(コレクションから抽出したデータ)
+--

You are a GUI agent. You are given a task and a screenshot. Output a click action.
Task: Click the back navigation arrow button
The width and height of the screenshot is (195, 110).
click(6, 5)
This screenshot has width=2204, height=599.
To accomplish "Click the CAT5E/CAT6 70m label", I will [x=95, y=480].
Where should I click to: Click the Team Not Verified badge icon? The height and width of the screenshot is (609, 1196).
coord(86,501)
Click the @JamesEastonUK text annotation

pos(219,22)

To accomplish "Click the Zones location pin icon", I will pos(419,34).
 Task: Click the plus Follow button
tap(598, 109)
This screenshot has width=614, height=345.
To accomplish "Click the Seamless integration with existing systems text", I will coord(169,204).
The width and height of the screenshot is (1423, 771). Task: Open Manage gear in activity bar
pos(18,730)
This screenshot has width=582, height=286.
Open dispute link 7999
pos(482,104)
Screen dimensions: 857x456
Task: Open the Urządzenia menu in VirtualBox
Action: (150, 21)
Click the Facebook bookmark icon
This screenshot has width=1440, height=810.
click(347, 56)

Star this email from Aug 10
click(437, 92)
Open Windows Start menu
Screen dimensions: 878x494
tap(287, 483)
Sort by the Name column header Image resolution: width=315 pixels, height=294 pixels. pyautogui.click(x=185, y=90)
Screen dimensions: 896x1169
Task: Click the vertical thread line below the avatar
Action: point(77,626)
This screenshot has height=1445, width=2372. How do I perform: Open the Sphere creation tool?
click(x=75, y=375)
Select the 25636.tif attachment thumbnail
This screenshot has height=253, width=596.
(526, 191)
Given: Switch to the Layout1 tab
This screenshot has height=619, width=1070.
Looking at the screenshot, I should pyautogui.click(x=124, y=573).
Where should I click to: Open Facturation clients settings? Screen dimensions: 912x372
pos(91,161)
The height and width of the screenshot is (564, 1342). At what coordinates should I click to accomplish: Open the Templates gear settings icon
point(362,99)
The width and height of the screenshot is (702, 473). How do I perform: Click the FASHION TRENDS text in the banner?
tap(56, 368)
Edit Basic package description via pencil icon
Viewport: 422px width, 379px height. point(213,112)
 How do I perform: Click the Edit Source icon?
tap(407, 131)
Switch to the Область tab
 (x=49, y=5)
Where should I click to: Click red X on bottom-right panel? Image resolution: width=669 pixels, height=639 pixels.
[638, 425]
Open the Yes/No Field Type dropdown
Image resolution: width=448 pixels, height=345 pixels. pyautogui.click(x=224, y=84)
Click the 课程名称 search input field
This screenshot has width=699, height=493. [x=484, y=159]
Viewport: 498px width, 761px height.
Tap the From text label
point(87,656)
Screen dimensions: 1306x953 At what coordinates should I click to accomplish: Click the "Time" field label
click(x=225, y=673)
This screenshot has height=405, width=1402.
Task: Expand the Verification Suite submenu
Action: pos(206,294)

+--

すべてのエントリーの行をもう一度書き、「icon」を「symbol」に置き換えなさい。それ以外の部分は変えないこと。

You are a GUI agent. You are given a task and a screenshot. Output a click action.
Task: Click the back navigation arrow button
The width and height of the screenshot is (195, 110).
click(6, 5)
This screenshot has width=2204, height=599.
To accomplish "Click the CAT5E/CAT6 70m label", I will [x=95, y=480].
Where should I click to: Click the Team Not Verified badge symbol? The height and width of the screenshot is (609, 1196).
coord(86,501)
Click the @JamesEastonUK text annotation

pos(219,22)

To accomplish "Click the Zones location pin symbol", I will pos(419,34).
 Task: Click the plus Follow button
tap(598, 109)
This screenshot has width=614, height=345.
To accomplish "Click the Seamless integration with existing systems text", I will coord(169,204).
The width and height of the screenshot is (1423, 771). Task: Open Manage gear in activity bar
pos(18,730)
This screenshot has width=582, height=286.
Open dispute link 7999
pos(482,104)
Screen dimensions: 857x456
Task: Open the Urządzenia menu in VirtualBox
Action: (150, 21)
Click the Facebook bookmark symbol
This screenshot has width=1440, height=810.
click(347, 56)

Star this email from Aug 10
click(437, 92)
Open Windows Start menu
Screen dimensions: 878x494
tap(287, 483)
Sort by the Name column header Image resolution: width=315 pixels, height=294 pixels. pyautogui.click(x=185, y=90)
Screen dimensions: 896x1169
Task: Click the vertical thread line below the avatar
Action: point(77,626)
This screenshot has height=1445, width=2372. How do I perform: Open the Sphere creation tool?
click(x=75, y=375)
Select the 25636.tif attachment thumbnail
This screenshot has height=253, width=596.
(526, 191)
Given: Switch to the Layout1 tab
This screenshot has height=619, width=1070.
Looking at the screenshot, I should pyautogui.click(x=124, y=573).
Where should I click to: Open Facturation clients settings? Screen dimensions: 912x372
pos(91,161)
The height and width of the screenshot is (564, 1342). At what coordinates should I click to accomplish: Open the Templates gear settings symbol
point(362,99)
The width and height of the screenshot is (702, 473). How do I perform: Click the FASHION TRENDS text in the banner?
tap(56, 368)
Edit Basic package description via pencil symbol
Viewport: 422px width, 379px height. point(213,112)
 How do I perform: Click the Edit Source symbol?
tap(407, 131)
Switch to the Область tab
 (x=49, y=5)
Where should I click to: Click red X on bottom-right panel? Image resolution: width=669 pixels, height=639 pixels.
[638, 425]
Open the Yes/No Field Type dropdown
Image resolution: width=448 pixels, height=345 pixels. pyautogui.click(x=224, y=84)
Click the 课程名称 search input field
This screenshot has width=699, height=493. [x=484, y=159]
Viewport: 498px width, 761px height.
Tap the From text label
point(87,656)
Screen dimensions: 1306x953 At what coordinates should I click to accomplish: Click the "Time" field label
click(x=225, y=673)
This screenshot has height=405, width=1402.
Task: Expand the Verification Suite submenu
Action: pos(206,294)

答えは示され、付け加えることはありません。